Веллман охнул, когда его пронзила молния бо ли. Сперва он подумал, что его снова полоснули ножом, но, когда боль ослабла, осознал, что это лишь невольная судорога – тело сопротивлялось систематическому отключению компонентов.
Лицо Седого Папы зависло в нескольких сантиметрах от него.
Веллман выпрямил руку и навел пистолет ровно на его правый глаз.
Его горло нашли ножи. Близнецы, подумал он, по бокам от него, их маленькие ручонки задевали подбородок.
– Полегче, ребятки. Не будет он стрелять.
– Но, пап…
– Брысь в машину.
Веллман взвел курок. Лязгающий щелчок показался оглушающе громким. Единственный звук в мире. Мальчики напряглись.
– Не слыхали? Живо, вашу мать, – скомандовал Папа.
Веллман почувствовал заминку, с которой они удалялись, услышал шаги по хрустящему гравию, как открылись и снова закрылись дверцы пикапа. Затем – тишина, одна тень и пистолет.

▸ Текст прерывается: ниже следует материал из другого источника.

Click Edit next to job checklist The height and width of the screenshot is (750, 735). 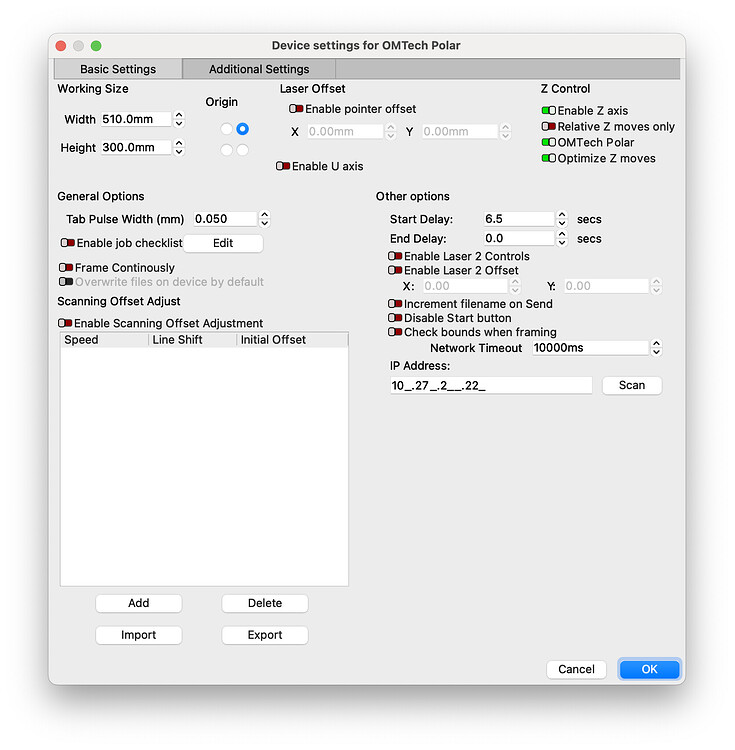223,244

– Передумал, старичок? – спросил Папа. – Геройской смерти захотел?
Глаза Веллмана слипались, кулисы его вечера закрывались, начиная бесконечную ночь. Он снова рывком вернулся к сознанию и ругнулся себе под нос.
– Ну, вперед, – сказал ему Папа, придвигаясь так, что пистолет уперся ему под глаз. – Жми. Бог простит тебя за то, что ты хотел поступить правильно, когда боль помутила рассудок. А мне не страшно. Даже, скажу тебе, оченно интересно, что ждет там, наверху.
– Отпустите ее. Пожалуйста. Она вам ничего не сделала.
– Она убила моего пацана, вот что она сделала.
– Она просто… Просто… отпустите ее. Она достаточно настрадалась.
– Тебя это касается только потому, что ты влез, куда не просят, старик. Что с ней станется, не твое собачье дело. Незачем было тратить на нее время.
– Ты будешь гореть в аду, – прошептал Веллман, его дыхание с присвистом выходило изо рта. Содрогнувшись, он надавил на пистолет, как только мог, прижимая Папе под глаз. – Ты сгоришь за все, что наделал. И однажды… тебя остановят.
– Да?
– Такие, как ты… – он застонал, когда его прострелила очередная молния боли. – Чудовища, как ты… долго не живут. Кто-нибудь положит тебе конец.
Папа говорил так, будто улыбается, но лицо его было одной сплошной тьмой.
– Но не ты?
– Нет, – Веллман сделал вдох, который, как он боялся, будет последним. Его истерзала боль, каждая мышца сокращалась, было трудно дышать, думать, видеть… – Нет, – повторил он. – Не я.
Из последних сил он мотнул рукой влево и спустил курок. Папа с возгласом отдернулся, прижав руку к уху. Пистолет ударил по ладони доктора, послав шок боли по всей руке, так что он едва его не выронил. Но все же поднял оружие последний раз, сжал дрожащие пальцы и нажал на курок, и еще, даже когда уже ничего не видел, а грохот пуль, покидающих ствол, стал далеким эхом.
* * *
Пикап покачнулся и тяжело опустился на правый бок, фары перекосились, соскользнув с их отца и умирающего доктора, прежде чем замереть под кривым углом. Лобовое стекло треснуло, разбрасывая осколки, а с заднего сиденья охнул Джошуа, когда пуля оторвал кусок правого уха и пробила дырку в заднем окошке, не разбив его, но покрыв паутиной трещин.
– Вот сукин сын! – заорал Аарон, дергая ручку двери. – Колесо зацепил! – затем вылез и помчался, оставив дверь болтаться, сжимая нож в таком побелевшем кулаке, словно тот был вырезан из известняка.
– Живой? – спросил тихо Люк, глядя в зеркало на искаженное лицо брата.
Джошуа кивнул, приложив ладонь к окровавленному уху.
Айзек опустил освободившееся водительское сиденье и выскочил наружу, а Джошуа по пятам. Они захлопнули дверь за собой, словно почувствовали, что Люк не последует за ними.
И были правы.
Он остался сидеть; смотрел, рассеянно выбирая осколки из волос и смахивая их с одежды. Порезы на лице, где кожу зацепила шрапнель лобовухи, саднили, но он их почти не замечал. Чувствительная область на левой щеке заныла сильнее, хотя боль была не страшнее царапин от стекла. От стыда его лицо налилось кровью и пульсировало бессильным гневом. Нужно было ответить старику, переломать ему кости и разорвать плоть. Был момент. Но он только замер, ошеломленный сознанием, что этот новый поворот событий значит для семьи.